The study's most practically urgent finding may be the gap between governance confidence and governance capability. The UAE ranks lowest globally in CEO confidence around explaining AI-driven decisions to regulators or courts, even as 73 percent claim to trust their frameworks. Meanwhile, 41 percent of UAE CEOs say they have not challenged an AI vendor or platform decision made within their organisation over the past year.

That last figure is significant. AI vendors make consequential choices, about model design, data sourcing, and output calibration, that have downstream effects on the organisations using their products. A CEO who does not interrogate those choices is not really in control of the AI strategy they claim to own.

"The CEOs who succeed are those who treat governance as an accelerator, not a constraint," said Sid Bhatia, Area Vice President and General Manager for the Middle East, Turkey and Africa at Dataiku. "Organisations need the flexibility to adapt quickly, whether that means evolving models, changing vendors, or responding to new regulations without starting from scratch. Ultimately, this research suggests that in an environment where AI outcomes must be proven, explained, and defended, governance is becoming the foundation for both trust and long-term value."

What Comes Next

The portrait that emerges from Dataiku's research is of a business leadership class that has absorbed the urgency of the AI moment more completely than almost anywhere else in the world, and is now grappling with the gap between that urgency and the messy, slow, and often disappointing reality of deploying AI at scale.

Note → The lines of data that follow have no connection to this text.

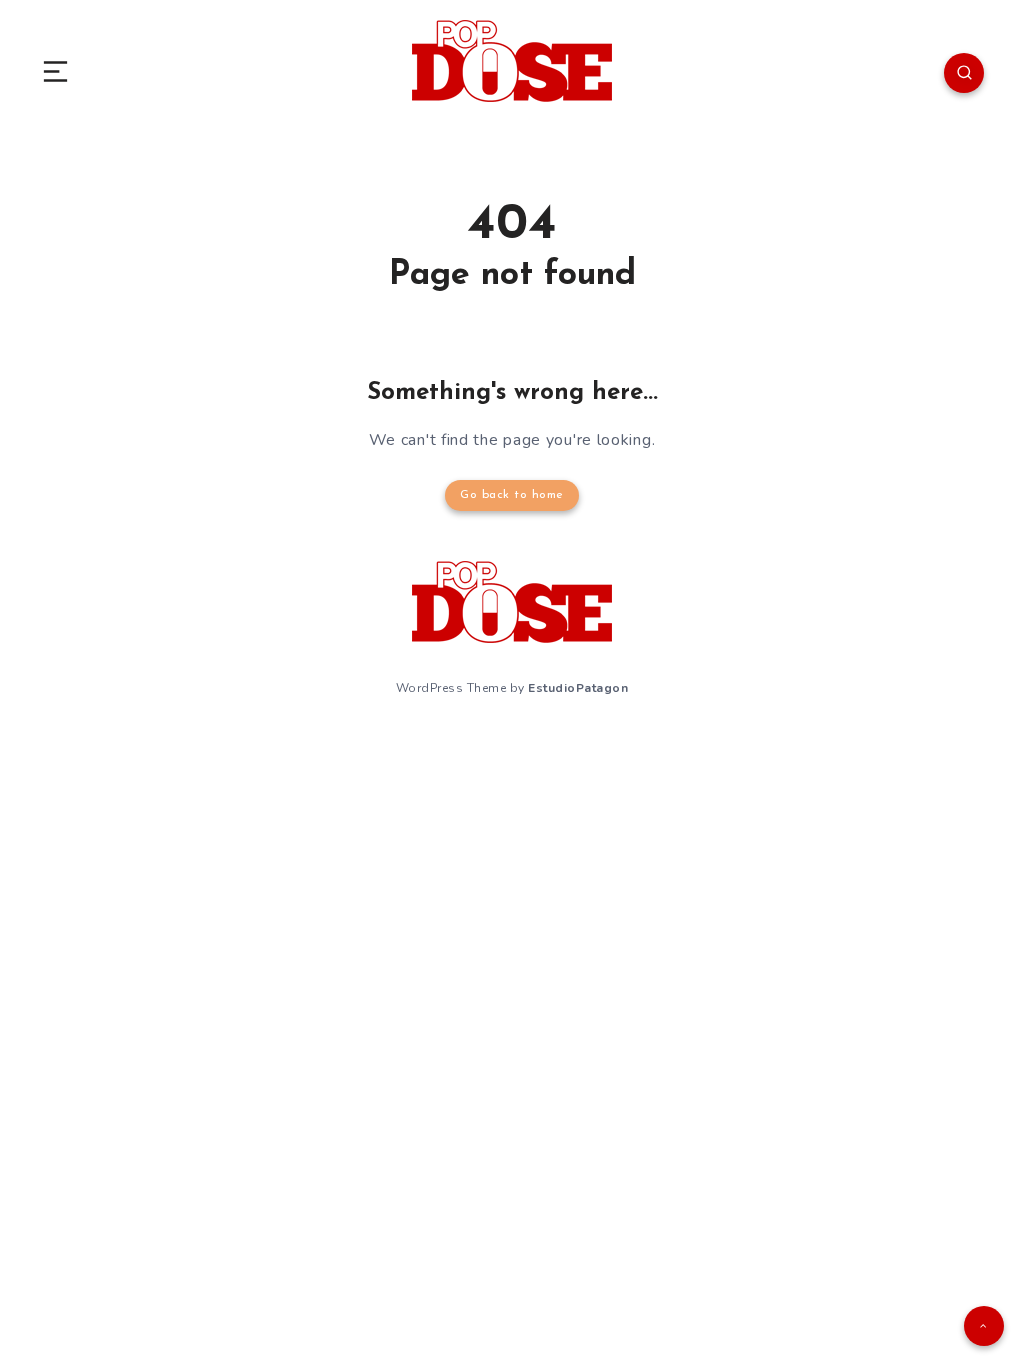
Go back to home (512, 495)
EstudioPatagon (578, 688)
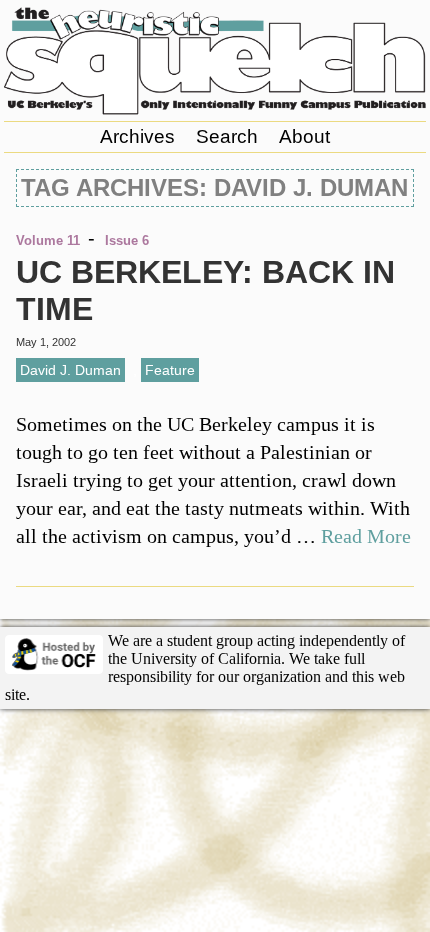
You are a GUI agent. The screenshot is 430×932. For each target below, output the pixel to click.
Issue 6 (127, 240)
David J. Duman (70, 370)
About (304, 136)
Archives (137, 136)
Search (227, 136)
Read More (366, 536)
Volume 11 (48, 240)
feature (170, 370)
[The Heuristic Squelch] (215, 109)
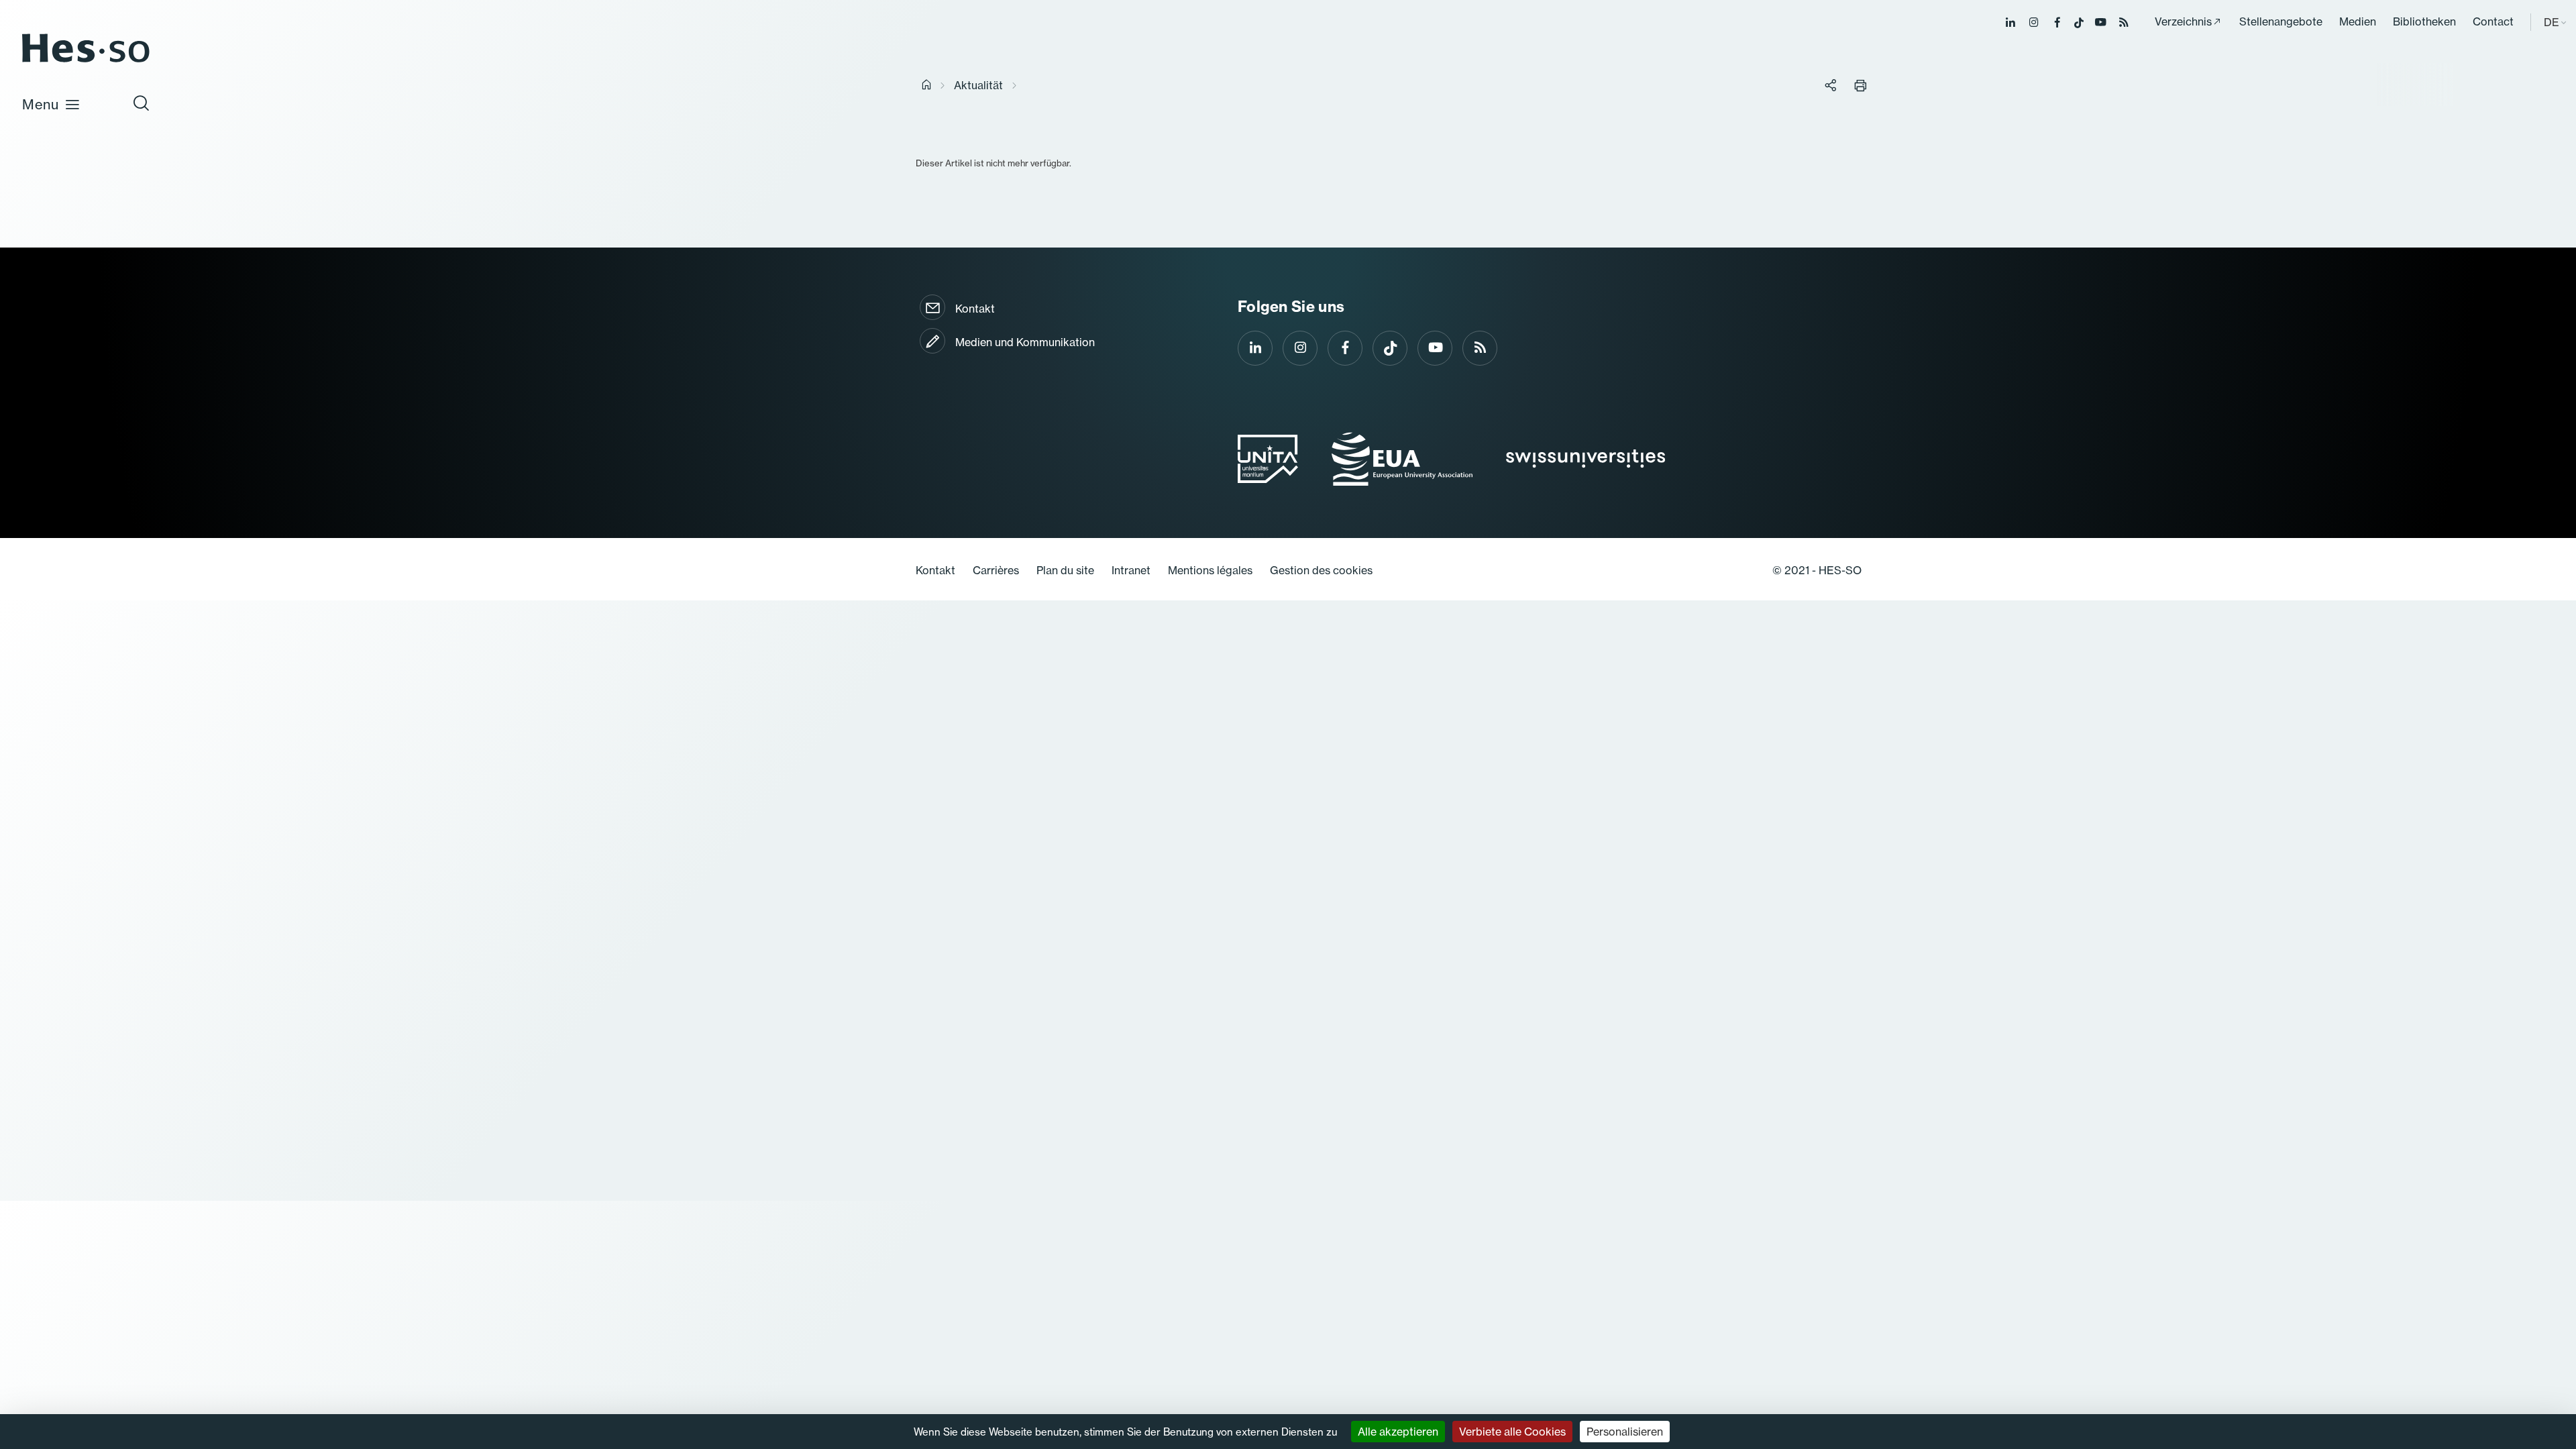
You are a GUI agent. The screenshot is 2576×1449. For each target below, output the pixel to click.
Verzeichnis (2183, 21)
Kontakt (975, 308)
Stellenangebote (2280, 21)
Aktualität (978, 85)
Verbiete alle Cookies (1512, 1431)
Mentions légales (1210, 570)
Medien (2357, 21)
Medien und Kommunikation (1025, 342)
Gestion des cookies (1321, 570)
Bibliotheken (2424, 21)
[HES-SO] (86, 61)
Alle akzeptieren (1398, 1431)
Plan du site (1065, 570)
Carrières (996, 570)
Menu (40, 104)
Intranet (1131, 570)
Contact (2493, 21)
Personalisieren (1625, 1431)
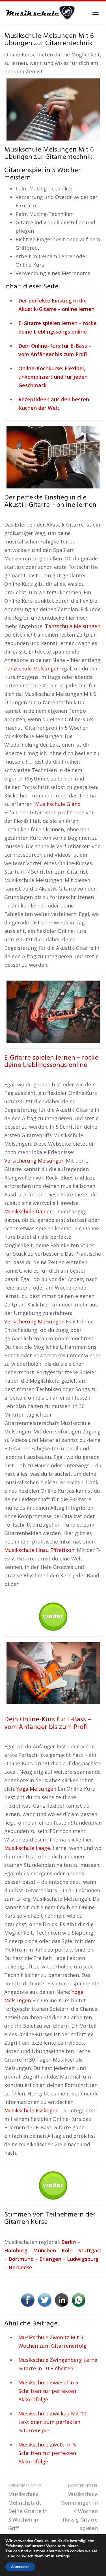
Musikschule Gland (58, 804)
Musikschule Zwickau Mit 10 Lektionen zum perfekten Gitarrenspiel (52, 2422)
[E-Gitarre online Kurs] (53, 1010)
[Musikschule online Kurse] (39, 13)
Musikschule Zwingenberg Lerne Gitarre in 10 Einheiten (57, 2364)
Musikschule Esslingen (31, 2110)
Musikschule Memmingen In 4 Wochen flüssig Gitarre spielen (79, 2507)
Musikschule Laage (27, 1848)
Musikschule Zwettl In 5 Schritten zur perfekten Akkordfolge (47, 2453)
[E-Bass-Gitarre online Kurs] (53, 1672)
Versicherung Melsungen (34, 1160)
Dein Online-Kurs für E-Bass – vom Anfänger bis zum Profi (47, 1723)
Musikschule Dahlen (28, 1211)
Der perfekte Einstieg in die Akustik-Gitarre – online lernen (50, 501)
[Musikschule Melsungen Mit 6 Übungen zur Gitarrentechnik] (53, 109)
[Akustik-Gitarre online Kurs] (53, 456)
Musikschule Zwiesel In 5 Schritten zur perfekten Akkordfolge (48, 2391)
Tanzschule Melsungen (72, 626)
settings (62, 2556)
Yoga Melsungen (36, 1788)
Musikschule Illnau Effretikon (39, 1550)
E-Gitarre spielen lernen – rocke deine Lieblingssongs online (51, 1062)
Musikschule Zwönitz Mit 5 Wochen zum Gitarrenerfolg (52, 2341)
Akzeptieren (20, 2566)
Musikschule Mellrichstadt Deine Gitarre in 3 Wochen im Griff (27, 2507)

The UAE's CEOs are not naive. They are not treating AI as a magic solution. The 44 percent who have cancelled or delayed initiatives know, at least instinctively, that implementation is harder than vision. But knowing something is hard and having a clear path through it are different things.

What the data cannot tell us is whether the organisations feeling the most pressure are the ones best positioned to succeed, or simply the ones most exposed to failure. That answer will come not from a survey but from the quarterly results, board reviews, and regulatory encounters of the next twelve months.

In the UAE, at least, the test has already begun.